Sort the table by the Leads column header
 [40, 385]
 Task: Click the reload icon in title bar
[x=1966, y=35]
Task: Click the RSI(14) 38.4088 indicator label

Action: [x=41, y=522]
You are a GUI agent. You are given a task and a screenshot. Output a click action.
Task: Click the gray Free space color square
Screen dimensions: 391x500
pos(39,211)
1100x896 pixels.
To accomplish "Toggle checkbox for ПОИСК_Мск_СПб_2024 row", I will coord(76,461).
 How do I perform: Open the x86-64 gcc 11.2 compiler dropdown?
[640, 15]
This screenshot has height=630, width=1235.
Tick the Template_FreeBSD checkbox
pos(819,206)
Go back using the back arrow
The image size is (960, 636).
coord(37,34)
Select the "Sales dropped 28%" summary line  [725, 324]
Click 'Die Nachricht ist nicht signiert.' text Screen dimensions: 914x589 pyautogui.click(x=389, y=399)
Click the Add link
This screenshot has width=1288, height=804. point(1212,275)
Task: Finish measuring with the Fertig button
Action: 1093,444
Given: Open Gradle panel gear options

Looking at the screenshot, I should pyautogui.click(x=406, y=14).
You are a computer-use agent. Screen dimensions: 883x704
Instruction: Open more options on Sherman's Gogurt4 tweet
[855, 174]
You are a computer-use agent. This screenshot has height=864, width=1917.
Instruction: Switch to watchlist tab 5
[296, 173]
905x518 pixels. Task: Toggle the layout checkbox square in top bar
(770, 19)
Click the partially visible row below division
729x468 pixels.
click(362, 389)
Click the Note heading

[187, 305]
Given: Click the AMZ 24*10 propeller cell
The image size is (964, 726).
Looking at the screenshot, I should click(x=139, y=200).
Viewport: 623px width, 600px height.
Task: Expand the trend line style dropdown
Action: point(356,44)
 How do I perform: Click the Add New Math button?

### [About this task]
The lines in the listing that include the word "agent" are to be counted; give only that number.

### [Exercise solution]
3